Meredith didn’t limit himself to a single scam. Court documents say Meredith tried to enlist investors in 2007 to build Scooter’s coffeehouse franchises in Kansas City. Meredith never had a connection to the chain and never broke ground on the coffee shops.
The Scooter’s scam brought it all crashing down for Meredith. In March 2011, Missouri Secretary of State Robin Carnahan issued a cease-and-desist order outlining how Meredith promised investors a 100 percent return, possibly in just one month. Carnahan alleged that Meredith took $150,000 from investors, and she admonished Meredith for not telling his investors (one from Kansas, one from Missouri) about the potential risks involved with opening five Scooter’s locations. Carnahan noted in a press release that Meredith told investors demanding their money back that “the funds would be hand delivered by an FBI agent.” Following the secretary of state’s actions, federal prosecutors began investigating Meredith, prompting his guilty plea.

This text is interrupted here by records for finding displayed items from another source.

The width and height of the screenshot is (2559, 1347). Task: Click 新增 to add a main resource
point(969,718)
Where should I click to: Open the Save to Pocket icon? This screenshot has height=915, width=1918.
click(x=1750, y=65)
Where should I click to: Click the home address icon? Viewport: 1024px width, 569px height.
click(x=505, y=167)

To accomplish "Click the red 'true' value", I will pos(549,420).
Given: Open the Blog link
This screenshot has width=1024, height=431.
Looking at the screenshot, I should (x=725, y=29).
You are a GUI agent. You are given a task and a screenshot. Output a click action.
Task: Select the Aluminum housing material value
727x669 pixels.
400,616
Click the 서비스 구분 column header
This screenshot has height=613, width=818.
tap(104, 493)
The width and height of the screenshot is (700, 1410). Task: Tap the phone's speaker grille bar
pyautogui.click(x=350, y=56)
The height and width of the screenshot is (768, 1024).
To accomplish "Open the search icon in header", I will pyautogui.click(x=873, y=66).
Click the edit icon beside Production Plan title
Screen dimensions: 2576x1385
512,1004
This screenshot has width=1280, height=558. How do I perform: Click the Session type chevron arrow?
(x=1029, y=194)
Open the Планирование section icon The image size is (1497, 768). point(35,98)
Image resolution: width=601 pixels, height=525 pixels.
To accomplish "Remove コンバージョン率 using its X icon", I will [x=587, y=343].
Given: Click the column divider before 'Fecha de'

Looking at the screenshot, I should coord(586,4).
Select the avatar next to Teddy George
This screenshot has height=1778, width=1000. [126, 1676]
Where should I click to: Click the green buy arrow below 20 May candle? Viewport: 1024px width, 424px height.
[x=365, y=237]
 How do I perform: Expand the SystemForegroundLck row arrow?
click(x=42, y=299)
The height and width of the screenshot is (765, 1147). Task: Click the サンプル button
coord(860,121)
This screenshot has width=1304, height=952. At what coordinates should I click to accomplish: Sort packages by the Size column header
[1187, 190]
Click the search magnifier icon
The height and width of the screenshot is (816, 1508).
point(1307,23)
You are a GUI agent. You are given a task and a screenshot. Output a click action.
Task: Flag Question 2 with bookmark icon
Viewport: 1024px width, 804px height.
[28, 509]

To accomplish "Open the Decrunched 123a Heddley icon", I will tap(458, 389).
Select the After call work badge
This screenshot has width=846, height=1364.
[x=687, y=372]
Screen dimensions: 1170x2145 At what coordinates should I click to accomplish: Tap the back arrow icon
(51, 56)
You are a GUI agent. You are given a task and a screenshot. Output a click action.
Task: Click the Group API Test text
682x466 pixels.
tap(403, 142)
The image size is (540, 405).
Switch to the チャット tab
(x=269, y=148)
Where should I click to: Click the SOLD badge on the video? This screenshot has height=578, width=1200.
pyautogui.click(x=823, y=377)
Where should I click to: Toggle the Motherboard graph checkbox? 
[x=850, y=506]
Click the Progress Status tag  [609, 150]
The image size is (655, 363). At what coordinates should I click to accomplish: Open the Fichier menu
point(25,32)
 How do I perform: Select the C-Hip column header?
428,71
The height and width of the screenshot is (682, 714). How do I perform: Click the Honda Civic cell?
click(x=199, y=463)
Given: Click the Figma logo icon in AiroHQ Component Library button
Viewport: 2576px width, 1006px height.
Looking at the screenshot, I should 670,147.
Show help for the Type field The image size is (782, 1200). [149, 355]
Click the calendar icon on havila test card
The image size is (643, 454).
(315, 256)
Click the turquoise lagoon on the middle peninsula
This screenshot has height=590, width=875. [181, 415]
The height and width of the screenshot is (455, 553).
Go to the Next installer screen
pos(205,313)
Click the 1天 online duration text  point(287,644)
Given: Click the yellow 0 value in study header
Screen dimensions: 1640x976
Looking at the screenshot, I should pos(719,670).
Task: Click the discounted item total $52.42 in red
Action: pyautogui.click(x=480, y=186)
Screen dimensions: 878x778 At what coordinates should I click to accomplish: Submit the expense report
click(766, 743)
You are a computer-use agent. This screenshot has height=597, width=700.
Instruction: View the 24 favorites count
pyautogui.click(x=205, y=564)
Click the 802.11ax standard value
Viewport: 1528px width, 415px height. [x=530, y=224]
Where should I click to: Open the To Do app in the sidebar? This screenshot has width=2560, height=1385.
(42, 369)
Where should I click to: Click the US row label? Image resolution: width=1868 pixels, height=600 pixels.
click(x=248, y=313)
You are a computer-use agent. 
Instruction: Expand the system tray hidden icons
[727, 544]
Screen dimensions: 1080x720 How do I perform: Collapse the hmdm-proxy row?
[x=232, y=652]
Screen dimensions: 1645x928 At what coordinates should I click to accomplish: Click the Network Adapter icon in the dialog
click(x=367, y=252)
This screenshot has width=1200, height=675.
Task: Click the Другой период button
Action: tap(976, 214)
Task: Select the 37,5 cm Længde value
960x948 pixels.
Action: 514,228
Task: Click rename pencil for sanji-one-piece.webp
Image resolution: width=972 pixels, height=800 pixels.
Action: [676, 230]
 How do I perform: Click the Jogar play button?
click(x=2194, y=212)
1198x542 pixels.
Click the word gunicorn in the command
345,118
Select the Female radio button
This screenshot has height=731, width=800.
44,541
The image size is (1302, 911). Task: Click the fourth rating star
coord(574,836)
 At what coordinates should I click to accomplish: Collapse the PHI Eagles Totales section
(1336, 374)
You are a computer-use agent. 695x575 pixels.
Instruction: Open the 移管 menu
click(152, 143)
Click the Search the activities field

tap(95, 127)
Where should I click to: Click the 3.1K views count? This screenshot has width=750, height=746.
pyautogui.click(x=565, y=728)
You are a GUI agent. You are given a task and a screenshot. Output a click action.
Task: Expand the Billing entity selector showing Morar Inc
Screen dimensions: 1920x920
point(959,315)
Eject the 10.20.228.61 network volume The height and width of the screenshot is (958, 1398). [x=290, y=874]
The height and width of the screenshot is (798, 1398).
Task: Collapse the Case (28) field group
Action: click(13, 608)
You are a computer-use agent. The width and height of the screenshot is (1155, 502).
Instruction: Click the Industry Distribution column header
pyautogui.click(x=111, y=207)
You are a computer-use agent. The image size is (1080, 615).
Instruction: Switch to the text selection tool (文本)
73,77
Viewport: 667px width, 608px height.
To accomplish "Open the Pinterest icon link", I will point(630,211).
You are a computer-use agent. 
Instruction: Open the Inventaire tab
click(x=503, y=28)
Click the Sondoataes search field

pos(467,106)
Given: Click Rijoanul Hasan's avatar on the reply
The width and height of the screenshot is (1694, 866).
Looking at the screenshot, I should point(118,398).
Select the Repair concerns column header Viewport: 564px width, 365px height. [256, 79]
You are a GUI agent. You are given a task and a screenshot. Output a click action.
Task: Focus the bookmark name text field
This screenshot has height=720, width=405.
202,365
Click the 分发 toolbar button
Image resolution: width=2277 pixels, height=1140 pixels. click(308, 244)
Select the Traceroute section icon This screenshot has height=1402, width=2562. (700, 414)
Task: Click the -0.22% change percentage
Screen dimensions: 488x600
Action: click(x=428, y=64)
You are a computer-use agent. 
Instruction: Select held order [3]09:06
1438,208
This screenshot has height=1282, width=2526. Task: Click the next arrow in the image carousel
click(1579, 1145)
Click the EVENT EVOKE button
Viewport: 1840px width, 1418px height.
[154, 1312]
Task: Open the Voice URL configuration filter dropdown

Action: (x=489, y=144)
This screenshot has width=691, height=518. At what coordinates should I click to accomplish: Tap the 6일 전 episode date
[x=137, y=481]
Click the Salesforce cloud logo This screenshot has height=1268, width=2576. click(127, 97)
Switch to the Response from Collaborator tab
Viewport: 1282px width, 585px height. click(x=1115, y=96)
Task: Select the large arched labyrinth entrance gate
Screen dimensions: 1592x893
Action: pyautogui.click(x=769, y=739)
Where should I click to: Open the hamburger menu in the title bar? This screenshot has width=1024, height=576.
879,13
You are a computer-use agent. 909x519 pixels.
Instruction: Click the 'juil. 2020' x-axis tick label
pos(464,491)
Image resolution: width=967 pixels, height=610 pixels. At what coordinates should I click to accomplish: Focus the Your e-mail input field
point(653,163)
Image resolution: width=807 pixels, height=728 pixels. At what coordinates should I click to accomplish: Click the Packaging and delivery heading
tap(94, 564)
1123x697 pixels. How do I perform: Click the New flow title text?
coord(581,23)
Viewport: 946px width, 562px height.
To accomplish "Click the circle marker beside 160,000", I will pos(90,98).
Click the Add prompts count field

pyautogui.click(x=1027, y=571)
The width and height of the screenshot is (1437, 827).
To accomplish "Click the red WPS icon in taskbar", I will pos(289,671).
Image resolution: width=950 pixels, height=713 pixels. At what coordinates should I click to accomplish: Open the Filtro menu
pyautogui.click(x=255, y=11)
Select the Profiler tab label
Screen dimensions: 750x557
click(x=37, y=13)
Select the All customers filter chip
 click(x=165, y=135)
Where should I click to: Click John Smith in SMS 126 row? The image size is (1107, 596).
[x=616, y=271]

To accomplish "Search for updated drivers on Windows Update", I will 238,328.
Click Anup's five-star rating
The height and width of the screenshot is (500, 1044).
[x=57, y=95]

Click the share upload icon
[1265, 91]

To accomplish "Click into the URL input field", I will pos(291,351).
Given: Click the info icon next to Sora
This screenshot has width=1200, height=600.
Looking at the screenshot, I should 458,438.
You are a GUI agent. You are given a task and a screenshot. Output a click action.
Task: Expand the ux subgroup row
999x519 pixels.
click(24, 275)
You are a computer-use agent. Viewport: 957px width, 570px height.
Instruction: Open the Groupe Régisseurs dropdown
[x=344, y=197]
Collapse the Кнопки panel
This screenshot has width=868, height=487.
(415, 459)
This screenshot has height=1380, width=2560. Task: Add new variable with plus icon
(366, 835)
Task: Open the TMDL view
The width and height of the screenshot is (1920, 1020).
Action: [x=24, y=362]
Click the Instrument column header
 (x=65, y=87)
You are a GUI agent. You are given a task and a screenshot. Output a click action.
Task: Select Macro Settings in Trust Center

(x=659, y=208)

Another victim told investigators that she gave Meredith $13,000 to start a fishing-lure company. But it wasn't even a bait-and-switch; Meredith took her money and never started the company.
The federal government is seeking to recoup $3,113,450 from Meredith, who used some of his victims’ money to buy quarter horses and show them at competitions. He also remodeled his Excelsior Springs home, tiling the garage with his initials.
Much of the money, however, was lost to gambling. In 2007, he lost $76,454 playing blackjack at Ameristar. In Meredith’s plea agreement, federal prosecutors noted that his gambling losses were 15 times his reported income for the year.
After pleading guilty to the three felonies, Meredith is facing 11 years in prison.